Stored items:
Start of Block

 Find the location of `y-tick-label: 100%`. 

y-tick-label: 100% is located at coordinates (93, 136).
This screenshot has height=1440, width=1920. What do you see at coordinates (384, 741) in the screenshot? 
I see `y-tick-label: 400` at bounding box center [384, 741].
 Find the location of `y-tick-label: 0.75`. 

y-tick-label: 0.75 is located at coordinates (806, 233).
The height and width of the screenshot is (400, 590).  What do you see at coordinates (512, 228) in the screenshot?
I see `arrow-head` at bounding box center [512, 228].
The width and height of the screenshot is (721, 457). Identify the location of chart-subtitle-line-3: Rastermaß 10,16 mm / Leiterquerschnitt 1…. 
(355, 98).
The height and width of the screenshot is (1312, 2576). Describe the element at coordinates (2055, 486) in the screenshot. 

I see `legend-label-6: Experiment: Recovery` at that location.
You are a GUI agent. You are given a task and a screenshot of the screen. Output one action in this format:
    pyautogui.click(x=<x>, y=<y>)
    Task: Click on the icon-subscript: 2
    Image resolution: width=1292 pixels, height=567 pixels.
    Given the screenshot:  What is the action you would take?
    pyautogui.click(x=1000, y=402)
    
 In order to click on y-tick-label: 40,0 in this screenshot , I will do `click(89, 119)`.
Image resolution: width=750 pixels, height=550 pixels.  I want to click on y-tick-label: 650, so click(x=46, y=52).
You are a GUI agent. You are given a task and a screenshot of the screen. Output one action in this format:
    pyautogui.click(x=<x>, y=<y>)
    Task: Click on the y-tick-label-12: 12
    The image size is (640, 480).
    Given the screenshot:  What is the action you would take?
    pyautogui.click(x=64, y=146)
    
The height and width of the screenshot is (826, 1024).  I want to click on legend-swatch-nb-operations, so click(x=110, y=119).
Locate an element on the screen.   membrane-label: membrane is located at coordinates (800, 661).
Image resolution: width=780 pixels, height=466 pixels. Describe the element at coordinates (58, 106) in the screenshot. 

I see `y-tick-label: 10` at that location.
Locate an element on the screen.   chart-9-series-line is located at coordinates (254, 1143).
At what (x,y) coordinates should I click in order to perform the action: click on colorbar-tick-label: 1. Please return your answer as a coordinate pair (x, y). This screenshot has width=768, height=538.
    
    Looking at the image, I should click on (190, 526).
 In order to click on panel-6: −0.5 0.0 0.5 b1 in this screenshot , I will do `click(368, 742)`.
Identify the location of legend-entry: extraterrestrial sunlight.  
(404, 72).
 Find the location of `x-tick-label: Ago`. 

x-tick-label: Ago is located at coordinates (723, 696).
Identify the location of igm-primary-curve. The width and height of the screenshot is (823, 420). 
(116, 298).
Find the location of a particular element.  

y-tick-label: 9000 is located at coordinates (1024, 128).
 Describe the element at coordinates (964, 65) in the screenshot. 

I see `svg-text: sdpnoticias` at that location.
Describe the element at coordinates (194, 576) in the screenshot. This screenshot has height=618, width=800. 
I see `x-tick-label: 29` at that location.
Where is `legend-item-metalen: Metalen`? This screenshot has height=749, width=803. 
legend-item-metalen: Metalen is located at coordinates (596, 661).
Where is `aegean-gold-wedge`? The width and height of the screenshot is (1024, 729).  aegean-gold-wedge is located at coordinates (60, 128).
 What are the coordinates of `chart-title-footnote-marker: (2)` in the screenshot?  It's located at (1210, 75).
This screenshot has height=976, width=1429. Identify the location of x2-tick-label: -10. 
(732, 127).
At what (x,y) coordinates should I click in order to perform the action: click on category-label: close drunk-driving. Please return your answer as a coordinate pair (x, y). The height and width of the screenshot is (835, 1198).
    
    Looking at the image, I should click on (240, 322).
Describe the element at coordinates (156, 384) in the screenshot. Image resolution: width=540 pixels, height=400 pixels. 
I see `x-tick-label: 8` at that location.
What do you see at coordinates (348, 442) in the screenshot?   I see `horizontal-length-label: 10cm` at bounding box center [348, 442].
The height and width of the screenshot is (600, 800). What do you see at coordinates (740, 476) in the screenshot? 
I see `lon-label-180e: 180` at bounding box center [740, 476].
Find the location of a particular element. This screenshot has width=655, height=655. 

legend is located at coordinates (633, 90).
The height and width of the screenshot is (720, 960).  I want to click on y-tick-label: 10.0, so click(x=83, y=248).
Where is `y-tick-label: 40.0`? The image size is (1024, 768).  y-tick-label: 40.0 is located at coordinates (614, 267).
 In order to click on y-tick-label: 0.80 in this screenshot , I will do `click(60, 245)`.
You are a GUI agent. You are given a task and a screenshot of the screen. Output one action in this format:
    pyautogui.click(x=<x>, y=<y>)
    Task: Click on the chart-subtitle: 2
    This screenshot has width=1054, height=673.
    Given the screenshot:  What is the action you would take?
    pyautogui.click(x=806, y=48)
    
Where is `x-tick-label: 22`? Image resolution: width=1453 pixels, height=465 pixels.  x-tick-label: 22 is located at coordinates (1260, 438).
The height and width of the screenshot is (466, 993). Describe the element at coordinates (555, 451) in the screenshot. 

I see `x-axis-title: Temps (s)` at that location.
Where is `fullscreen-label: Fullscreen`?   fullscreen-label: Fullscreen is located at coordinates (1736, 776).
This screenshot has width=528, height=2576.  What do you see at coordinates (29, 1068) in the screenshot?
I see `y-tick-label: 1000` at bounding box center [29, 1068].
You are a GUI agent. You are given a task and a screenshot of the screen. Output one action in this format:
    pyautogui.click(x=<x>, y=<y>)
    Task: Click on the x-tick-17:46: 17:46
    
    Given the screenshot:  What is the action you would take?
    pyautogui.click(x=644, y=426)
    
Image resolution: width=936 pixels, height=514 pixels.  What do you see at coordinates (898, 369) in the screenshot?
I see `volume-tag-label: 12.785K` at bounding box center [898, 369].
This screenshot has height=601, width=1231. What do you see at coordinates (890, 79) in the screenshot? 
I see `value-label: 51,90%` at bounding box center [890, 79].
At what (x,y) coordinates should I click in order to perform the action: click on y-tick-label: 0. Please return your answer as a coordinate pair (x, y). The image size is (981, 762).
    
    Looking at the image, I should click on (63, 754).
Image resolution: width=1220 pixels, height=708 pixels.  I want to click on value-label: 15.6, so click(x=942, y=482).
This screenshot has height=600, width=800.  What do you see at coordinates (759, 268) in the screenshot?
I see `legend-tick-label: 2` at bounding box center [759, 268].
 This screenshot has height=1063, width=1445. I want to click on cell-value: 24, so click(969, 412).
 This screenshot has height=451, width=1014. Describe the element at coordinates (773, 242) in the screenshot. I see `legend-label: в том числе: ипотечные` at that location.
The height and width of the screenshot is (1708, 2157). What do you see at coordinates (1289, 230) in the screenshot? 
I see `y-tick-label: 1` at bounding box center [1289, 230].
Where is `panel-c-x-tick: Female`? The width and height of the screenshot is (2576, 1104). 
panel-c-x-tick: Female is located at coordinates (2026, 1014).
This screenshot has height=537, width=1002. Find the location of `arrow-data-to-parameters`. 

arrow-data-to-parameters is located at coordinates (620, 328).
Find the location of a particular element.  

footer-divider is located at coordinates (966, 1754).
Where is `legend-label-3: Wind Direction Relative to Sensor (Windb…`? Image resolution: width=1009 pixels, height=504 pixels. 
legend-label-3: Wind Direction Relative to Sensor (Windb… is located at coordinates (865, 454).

End of Block

» TASK INSTRUCTIONS: Print every one of the entries above again, word for word and in the same order.

» ANSWER SPACE:
 Find the location of `y-tick-label: 100%`. 

y-tick-label: 100% is located at coordinates (93, 136).
This screenshot has height=1440, width=1920. What do you see at coordinates (384, 741) in the screenshot? 
I see `y-tick-label: 400` at bounding box center [384, 741].
 Find the location of `y-tick-label: 0.75`. 

y-tick-label: 0.75 is located at coordinates (806, 233).
The height and width of the screenshot is (400, 590).  What do you see at coordinates (512, 228) in the screenshot?
I see `arrow-head` at bounding box center [512, 228].
The width and height of the screenshot is (721, 457). Identify the location of chart-subtitle-line-3: Rastermaß 10,16 mm / Leiterquerschnitt 1…. 
(355, 98).
The height and width of the screenshot is (1312, 2576). Describe the element at coordinates (2055, 486) in the screenshot. 

I see `legend-label-6: Experiment: Recovery` at that location.
You are a GUI agent. You are given a task and a screenshot of the screen. Output one action in this format:
    pyautogui.click(x=<x>, y=<y>)
    Task: Click on the icon-subscript: 2
    Image resolution: width=1292 pixels, height=567 pixels.
    Given the screenshot:  What is the action you would take?
    pyautogui.click(x=1000, y=402)
    
 In order to click on y-tick-label: 40,0 in this screenshot , I will do `click(89, 119)`.
Image resolution: width=750 pixels, height=550 pixels.  I want to click on y-tick-label: 650, so click(x=46, y=52).
You are a GUI agent. You are given a task and a screenshot of the screen. Output one action in this format:
    pyautogui.click(x=<x>, y=<y>)
    Task: Click on the y-tick-label-12: 12
    The image size is (640, 480).
    Given the screenshot:  What is the action you would take?
    pyautogui.click(x=64, y=146)
    
The height and width of the screenshot is (826, 1024).  I want to click on legend-swatch-nb-operations, so click(x=110, y=119).
Locate an element on the screen.   membrane-label: membrane is located at coordinates (800, 661).
Image resolution: width=780 pixels, height=466 pixels. Describe the element at coordinates (58, 106) in the screenshot. 

I see `y-tick-label: 10` at that location.
Locate an element on the screen.   chart-9-series-line is located at coordinates (254, 1143).
At what (x,y) coordinates should I click in order to perform the action: click on colorbar-tick-label: 1. Please return your answer as a coordinate pair (x, y). This screenshot has width=768, height=538.
    
    Looking at the image, I should click on (190, 526).
 In order to click on panel-6: −0.5 0.0 0.5 b1 in this screenshot , I will do `click(368, 742)`.
Identify the location of legend-entry: extraterrestrial sunlight.  
(404, 72).
 Find the location of `x-tick-label: Ago`. 

x-tick-label: Ago is located at coordinates (723, 696).
Identify the location of igm-primary-curve. The width and height of the screenshot is (823, 420). 
(116, 298).
Find the location of a particular element.  

y-tick-label: 9000 is located at coordinates (1024, 128).
 Describe the element at coordinates (964, 65) in the screenshot. 

I see `svg-text: sdpnoticias` at that location.
Describe the element at coordinates (194, 576) in the screenshot. This screenshot has height=618, width=800. 
I see `x-tick-label: 29` at that location.
Where is `legend-item-metalen: Metalen`? This screenshot has height=749, width=803. 
legend-item-metalen: Metalen is located at coordinates (596, 661).
Where is `aegean-gold-wedge`? The width and height of the screenshot is (1024, 729).  aegean-gold-wedge is located at coordinates (60, 128).
 What are the coordinates of `chart-title-footnote-marker: (2)` in the screenshot?  It's located at (1210, 75).
This screenshot has height=976, width=1429. Identify the location of x2-tick-label: -10. 
(732, 127).
At what (x,y) coordinates should I click in order to perform the action: click on category-label: close drunk-driving. Please return your answer as a coordinate pair (x, y). The height and width of the screenshot is (835, 1198).
    
    Looking at the image, I should click on (240, 322).
Describe the element at coordinates (156, 384) in the screenshot. Image resolution: width=540 pixels, height=400 pixels. 
I see `x-tick-label: 8` at that location.
What do you see at coordinates (348, 442) in the screenshot?   I see `horizontal-length-label: 10cm` at bounding box center [348, 442].
The height and width of the screenshot is (600, 800). What do you see at coordinates (740, 476) in the screenshot? 
I see `lon-label-180e: 180` at bounding box center [740, 476].
Find the location of a particular element. This screenshot has width=655, height=655. 

legend is located at coordinates (633, 90).
The height and width of the screenshot is (720, 960).  I want to click on y-tick-label: 10.0, so click(x=83, y=248).
Where is `y-tick-label: 40.0`? The image size is (1024, 768).  y-tick-label: 40.0 is located at coordinates (614, 267).
 In order to click on y-tick-label: 0.80 in this screenshot , I will do `click(60, 245)`.
You are a GUI agent. You are given a task and a screenshot of the screen. Output one action in this format:
    pyautogui.click(x=<x>, y=<y>)
    Task: Click on the chart-subtitle: 2
    This screenshot has width=1054, height=673.
    Given the screenshot:  What is the action you would take?
    pyautogui.click(x=806, y=48)
    
Where is `x-tick-label: 22`? Image resolution: width=1453 pixels, height=465 pixels.  x-tick-label: 22 is located at coordinates (1260, 438).
The height and width of the screenshot is (466, 993). Describe the element at coordinates (555, 451) in the screenshot. 

I see `x-axis-title: Temps (s)` at that location.
Where is `fullscreen-label: Fullscreen`?   fullscreen-label: Fullscreen is located at coordinates (1736, 776).
This screenshot has width=528, height=2576.  What do you see at coordinates (29, 1068) in the screenshot?
I see `y-tick-label: 1000` at bounding box center [29, 1068].
You are a GUI agent. You are given a task and a screenshot of the screen. Output one action in this format:
    pyautogui.click(x=<x>, y=<y>)
    Task: Click on the x-tick-17:46: 17:46
    
    Given the screenshot:  What is the action you would take?
    pyautogui.click(x=644, y=426)
    
Image resolution: width=936 pixels, height=514 pixels.  What do you see at coordinates (898, 369) in the screenshot?
I see `volume-tag-label: 12.785K` at bounding box center [898, 369].
This screenshot has height=601, width=1231. What do you see at coordinates (890, 79) in the screenshot? 
I see `value-label: 51,90%` at bounding box center [890, 79].
At what (x,y) coordinates should I click in order to perform the action: click on y-tick-label: 0. Please return your answer as a coordinate pair (x, y). The image size is (981, 762).
    
    Looking at the image, I should click on (63, 754).
Image resolution: width=1220 pixels, height=708 pixels.  I want to click on value-label: 15.6, so click(x=942, y=482).
This screenshot has height=600, width=800.  What do you see at coordinates (759, 268) in the screenshot?
I see `legend-tick-label: 2` at bounding box center [759, 268].
 This screenshot has height=1063, width=1445. I want to click on cell-value: 24, so click(969, 412).
 This screenshot has height=451, width=1014. Describe the element at coordinates (773, 242) in the screenshot. I see `legend-label: в том числе: ипотечные` at that location.
The height and width of the screenshot is (1708, 2157). What do you see at coordinates (1289, 230) in the screenshot? 
I see `y-tick-label: 1` at bounding box center [1289, 230].
Where is `panel-c-x-tick: Female`? The width and height of the screenshot is (2576, 1104). 
panel-c-x-tick: Female is located at coordinates (2026, 1014).
This screenshot has height=537, width=1002. Find the location of `arrow-data-to-parameters`. 

arrow-data-to-parameters is located at coordinates (620, 328).
Find the location of a particular element.  

footer-divider is located at coordinates (966, 1754).
Where is `legend-label-3: Wind Direction Relative to Sensor (Windb…`? Image resolution: width=1009 pixels, height=504 pixels. 
legend-label-3: Wind Direction Relative to Sensor (Windb… is located at coordinates (865, 454).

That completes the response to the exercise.